# EXTRAIT À LIRE

Toutefois, les choix de mode de vie ne suffisent pas à expliquer cet écart, qui persiste même lorsque tous les facteurs autres que le sexe sont pris en compte. Même les spécialistes du cancer pédiatrique ont noté un biais masculin similaire chez les bébés et les très jeunes enfants atteints de leucémie.
Des études plus récentes suggèrent que cette “affinité” masculine pour le cancer est intrinsèque. Une nouvelle étude publiée cette semaine (lien plus bas) donne plus de poids à cette hypothèse. Elle révèle que les hommes avaient près de 11 fois plus de risques de développer un cancer de l’œsophage, ainsi que 3,5 fois plus de risques de cancer du larynx, de l’estomac et de la vessie que les femmes, même après ajustement pour un large éventail de comportements à risque et d’exposition à des substances cancérigènes connues.
Il s’agit d’une vaste étude, qui portait sur plus de 170 000 hommes et 122 000 femmes adultes âgés de 50 à 71 ans ayant participé à l’étude NIH-AARP Diet and Health de 1995 à 2011. Les chercheurs dirigés par Sarah S. Jackson, de l’Institut national du cancer (NIH/ Etats-Unis), ont évalué le risque de 21 types de cancer différents et ils ont constaté que, pendant cette période, 17 951 nouveaux cancers sont apparus chez les hommes et 8 742 chez les femmes.

# SÉRIE D'EXERCICES
a – Recopiez le passage de l'extrait sur le cancer chez les hommes compris entre « Toutefois, les choix » et « atteints de leucémie. », ces deux bornes incluses.
b – D'après l'extrait sur le cancer chez les hommes, combien de types de cancer différents les chercheurs ont-ils évalués ?
c – Dans l'extrait sur le cancer chez les hommes, reformulez sous forme de liste le paragraphe qui commence par « Il s'agit d'une vaste étude » en gardant ses faits principaux.

# DONNÉES ENREGISTRÉES

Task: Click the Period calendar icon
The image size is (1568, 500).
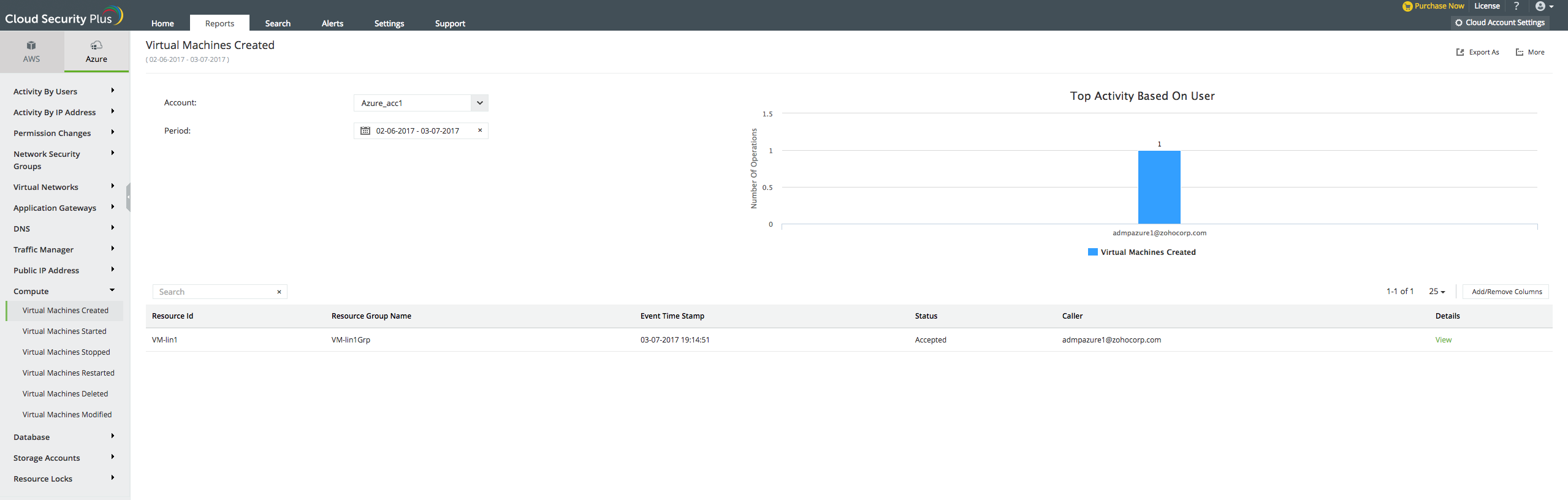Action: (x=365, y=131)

==

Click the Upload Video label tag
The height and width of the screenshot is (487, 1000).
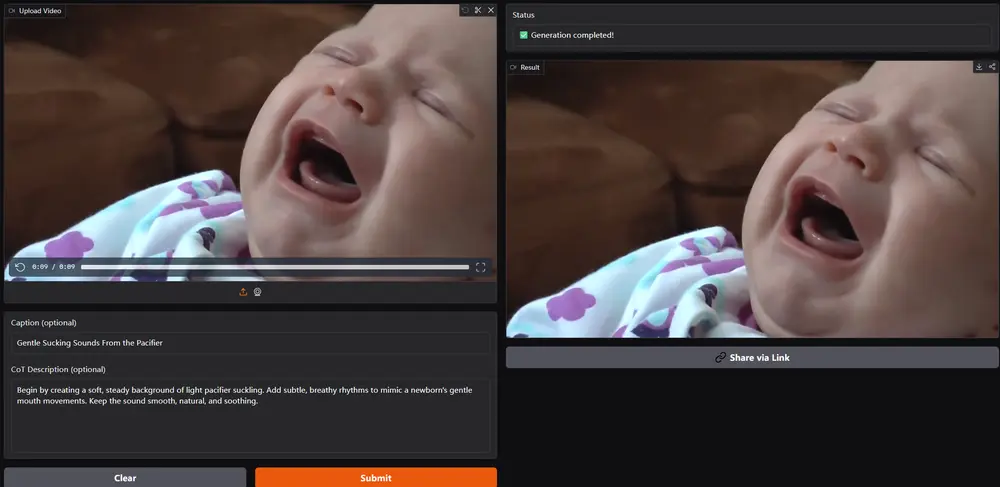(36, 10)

# CORRIGÉ
a –
Toutefois, les choix de mode de vie ne suffisent pas à expliquer cet écart, qui persiste même lorsque tous les facteurs autres que le sexe sont pris en compte. Même les spécialistes du cancer pédiatrique ont noté un biais masculin similaire chez les bébés et les très jeunes enfants atteints de leucémie.

b – Ils ont évalué le risque de 21 types de cancer différents.

c –
- Participants : plus de 170 000 hommes et 122 000 femmes adultes de 50 à 71 ans, inscrits à l'étude NIH-AARP Diet and Health de 1995 à 2011.
- Équipe : chercheurs dirigés par Sarah S. Jackson, de l'Institut national du cancer (NIH, États-Unis).
- Objet : risque de 21 types de cancer différents.
- Résultat : 17 951 nouveaux cancers chez les hommes et 8 742 chez les femmes sur la période.